» The task:
Exactly as they appear, copy the lines from the start of the entries below to the line containing "Task: Click the VAT Trustee cartoon mascot", both ends included.

[Stored items]
────────────────────────────────────────
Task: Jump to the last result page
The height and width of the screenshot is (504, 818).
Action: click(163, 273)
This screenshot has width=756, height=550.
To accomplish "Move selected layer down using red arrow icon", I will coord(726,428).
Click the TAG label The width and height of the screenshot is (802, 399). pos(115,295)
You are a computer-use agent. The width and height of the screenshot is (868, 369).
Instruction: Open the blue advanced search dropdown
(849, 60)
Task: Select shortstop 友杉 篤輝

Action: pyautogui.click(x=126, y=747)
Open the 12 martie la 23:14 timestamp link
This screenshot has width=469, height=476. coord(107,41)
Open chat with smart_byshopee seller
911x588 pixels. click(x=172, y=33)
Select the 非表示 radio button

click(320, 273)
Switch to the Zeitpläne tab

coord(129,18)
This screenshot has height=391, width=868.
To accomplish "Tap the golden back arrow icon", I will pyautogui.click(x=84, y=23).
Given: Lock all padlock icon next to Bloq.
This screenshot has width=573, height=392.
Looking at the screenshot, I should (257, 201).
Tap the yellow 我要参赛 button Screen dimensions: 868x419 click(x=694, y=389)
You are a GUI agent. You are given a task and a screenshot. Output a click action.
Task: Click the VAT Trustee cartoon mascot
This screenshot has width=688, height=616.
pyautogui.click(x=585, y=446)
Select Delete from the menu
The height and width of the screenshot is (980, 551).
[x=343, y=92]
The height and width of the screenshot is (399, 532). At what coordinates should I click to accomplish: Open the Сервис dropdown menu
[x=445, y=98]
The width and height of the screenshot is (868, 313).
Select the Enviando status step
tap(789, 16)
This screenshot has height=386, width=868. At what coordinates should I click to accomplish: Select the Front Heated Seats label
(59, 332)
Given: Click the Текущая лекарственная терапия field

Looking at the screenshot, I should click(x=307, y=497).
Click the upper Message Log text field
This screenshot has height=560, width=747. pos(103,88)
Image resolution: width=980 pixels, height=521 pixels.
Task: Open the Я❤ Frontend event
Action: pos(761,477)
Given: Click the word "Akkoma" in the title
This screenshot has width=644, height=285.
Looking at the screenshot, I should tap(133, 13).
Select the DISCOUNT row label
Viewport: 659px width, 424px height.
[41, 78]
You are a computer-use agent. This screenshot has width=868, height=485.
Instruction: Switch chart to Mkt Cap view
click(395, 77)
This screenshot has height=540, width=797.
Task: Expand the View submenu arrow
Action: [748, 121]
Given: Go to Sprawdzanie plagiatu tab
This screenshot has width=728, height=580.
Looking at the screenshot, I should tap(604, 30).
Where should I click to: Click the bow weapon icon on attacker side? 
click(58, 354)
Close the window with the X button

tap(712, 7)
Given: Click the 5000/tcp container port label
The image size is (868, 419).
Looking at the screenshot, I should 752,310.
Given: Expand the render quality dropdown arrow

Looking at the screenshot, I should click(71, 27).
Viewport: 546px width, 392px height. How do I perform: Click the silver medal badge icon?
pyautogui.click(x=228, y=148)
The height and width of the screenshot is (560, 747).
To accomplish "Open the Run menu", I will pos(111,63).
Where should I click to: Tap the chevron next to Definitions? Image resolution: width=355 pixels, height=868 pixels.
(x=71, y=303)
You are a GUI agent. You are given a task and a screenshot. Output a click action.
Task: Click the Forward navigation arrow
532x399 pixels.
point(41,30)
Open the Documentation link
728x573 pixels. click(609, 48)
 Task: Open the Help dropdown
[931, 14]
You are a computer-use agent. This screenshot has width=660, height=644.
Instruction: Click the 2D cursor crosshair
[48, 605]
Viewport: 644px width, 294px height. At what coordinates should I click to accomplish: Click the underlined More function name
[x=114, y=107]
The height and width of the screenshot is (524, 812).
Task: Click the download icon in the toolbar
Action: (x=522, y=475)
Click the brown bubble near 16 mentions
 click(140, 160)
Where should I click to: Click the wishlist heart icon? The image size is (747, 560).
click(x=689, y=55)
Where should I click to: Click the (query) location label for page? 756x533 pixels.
────────────────────────────────────────
» Answer section:
Task: Jump to the last result page
The height and width of the screenshot is (504, 818).
Action: click(163, 273)
This screenshot has width=756, height=550.
To accomplish "Move selected layer down using red arrow icon", I will coord(726,428).
Click the TAG label The width and height of the screenshot is (802, 399). pos(115,295)
You are a computer-use agent. The width and height of the screenshot is (868, 369).
Instruction: Open the blue advanced search dropdown
(849, 60)
Task: Select shortstop 友杉 篤輝

Action: pyautogui.click(x=126, y=747)
Open the 12 martie la 23:14 timestamp link
This screenshot has width=469, height=476. coord(107,41)
Open chat with smart_byshopee seller
911x588 pixels. click(x=172, y=33)
Select the 非表示 radio button

click(320, 273)
Switch to the Zeitpläne tab

coord(129,18)
This screenshot has height=391, width=868.
To accomplish "Tap the golden back arrow icon", I will pyautogui.click(x=84, y=23).
Given: Lock all padlock icon next to Bloq.
This screenshot has width=573, height=392.
Looking at the screenshot, I should (257, 201).
Tap the yellow 我要参赛 button Screen dimensions: 868x419 click(x=694, y=389)
You are a GUI agent. You are given a task and a screenshot. Output a click action.
Task: Click the VAT Trustee cartoon mascot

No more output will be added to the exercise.